Determination of affinity constants and the number of binding sites of monoclonal antibodies specific for southern bean mosaic virus

Abstract

Values of the equilibrium dissociation constant and the number of attachment sites for the binding of radiolabeled F AB fragments prepared from four monoclonal antibodies to southern bean mosaic virus have been determined. Monoclonal antibodies B6 and B10 produced against the bean type strain of southern bean mosaic virus (SBMV-B) and 1C4 and 1D6 produced against the cowpea type strain (SBMV-C) were more reactive with the untreated virus than with EDTA-swollen particles. B6 and B10 reacted with 180 and 90 sites, respectively, on the SBMV-B particle and were not reactive with SBMV-C. Antibody 1D6 reacted with 180 sites on both SBMV-B and SBMV-C, whereas 1C4 bound to 180 sites on SBMV-C and 60 sites on SBMV-B. The equilibrium dissociation constants for B10, 1C4, and 1D6 were similar but antibody B6 bound with an 8- to 10-fold lower affinity.

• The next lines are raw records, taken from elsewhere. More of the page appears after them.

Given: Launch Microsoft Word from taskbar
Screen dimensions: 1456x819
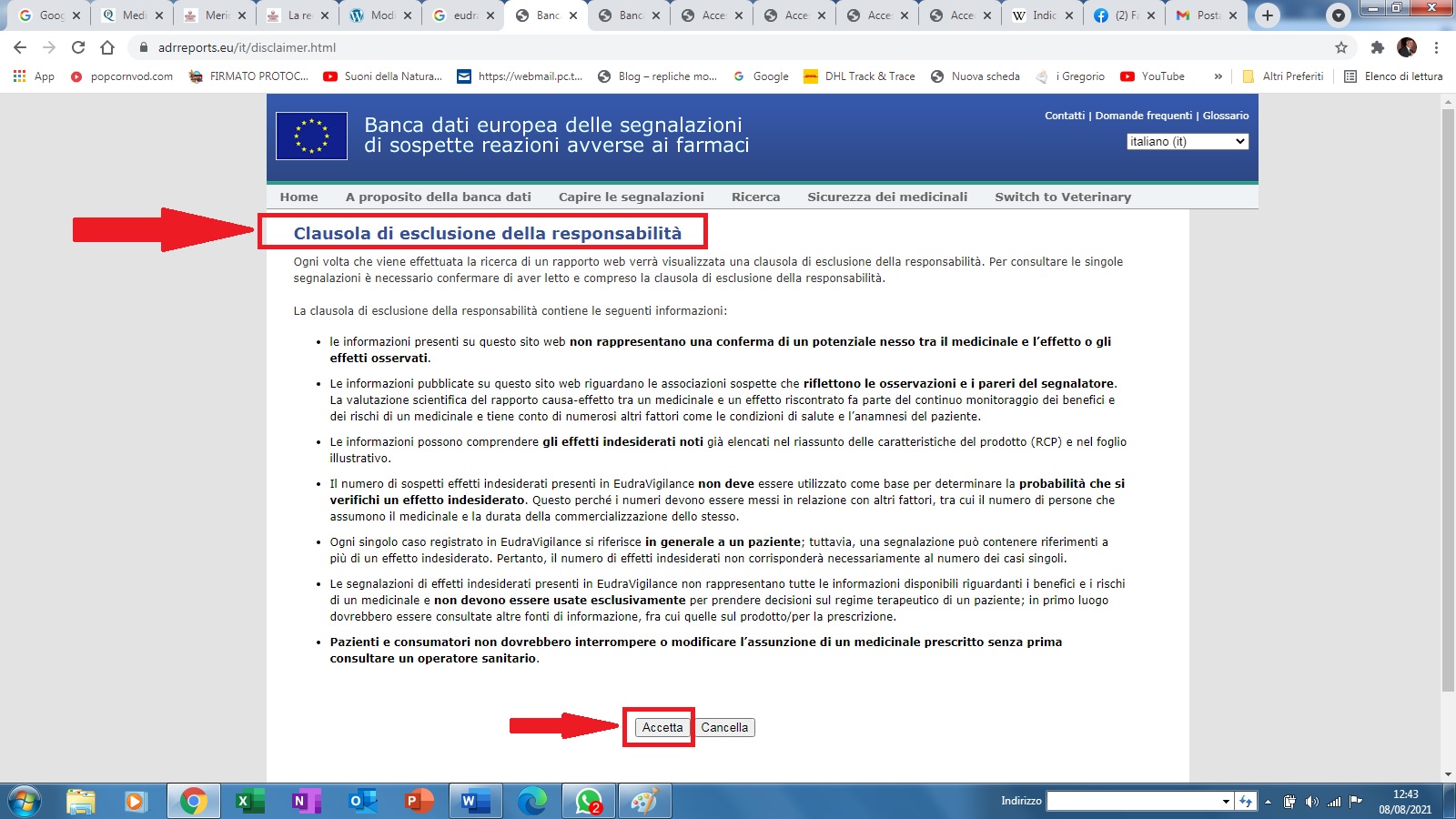Looking at the screenshot, I should tap(474, 801).
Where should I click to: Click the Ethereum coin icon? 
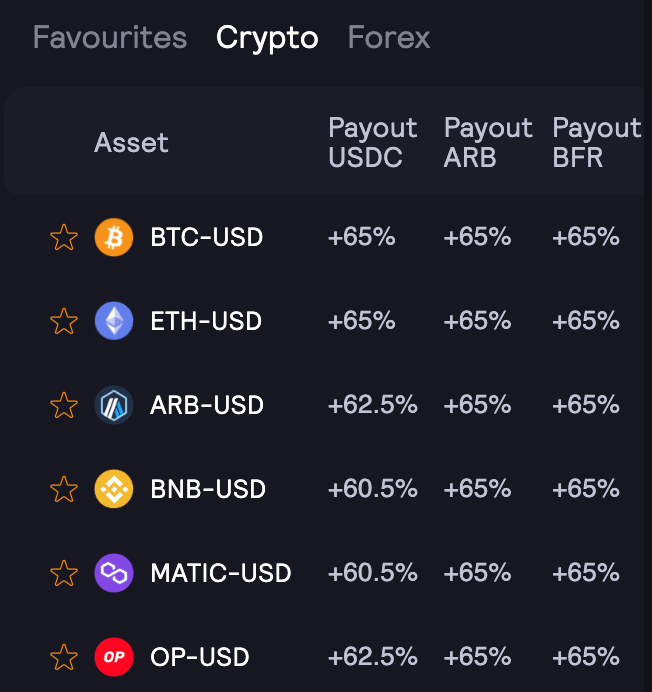click(x=113, y=321)
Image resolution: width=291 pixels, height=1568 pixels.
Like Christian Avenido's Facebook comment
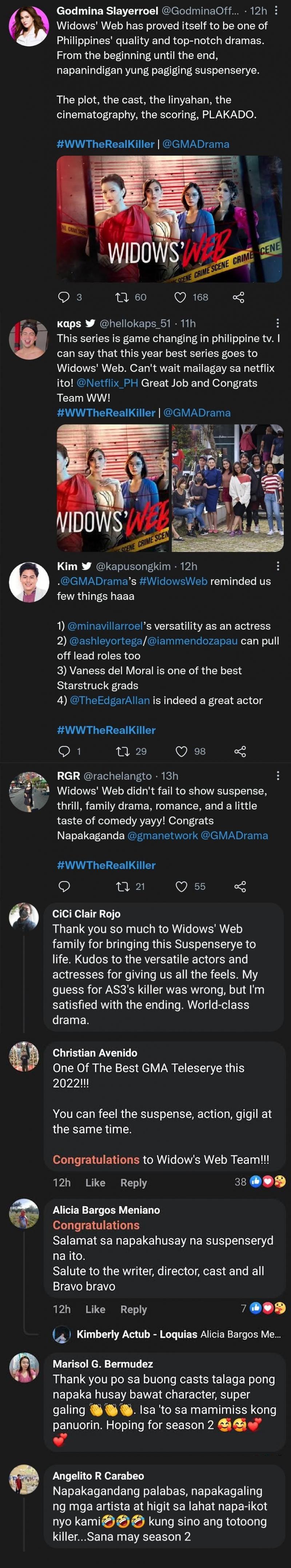pos(95,1182)
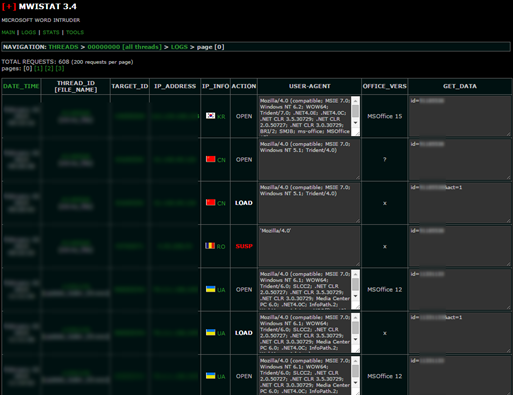This screenshot has width=513, height=395.
Task: Click the China flag in the LOAD row
Action: click(210, 202)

Solid phase competitive antibody inhibition analysis showed that 1C4 and 1D6 were mutually inhibitory and that these antibodies also inhibited the binding of B6 and B10. Antibody B6 partially inhibited the binding of 1D6 but did not affect 1C4 or B10 binding. No inhibition of B6, 1C4, or 1D6 binding was observed when B10 was the competing antibody. Possible sites of reaction of these monoclonal antibodies on the SBMV particle are discussed.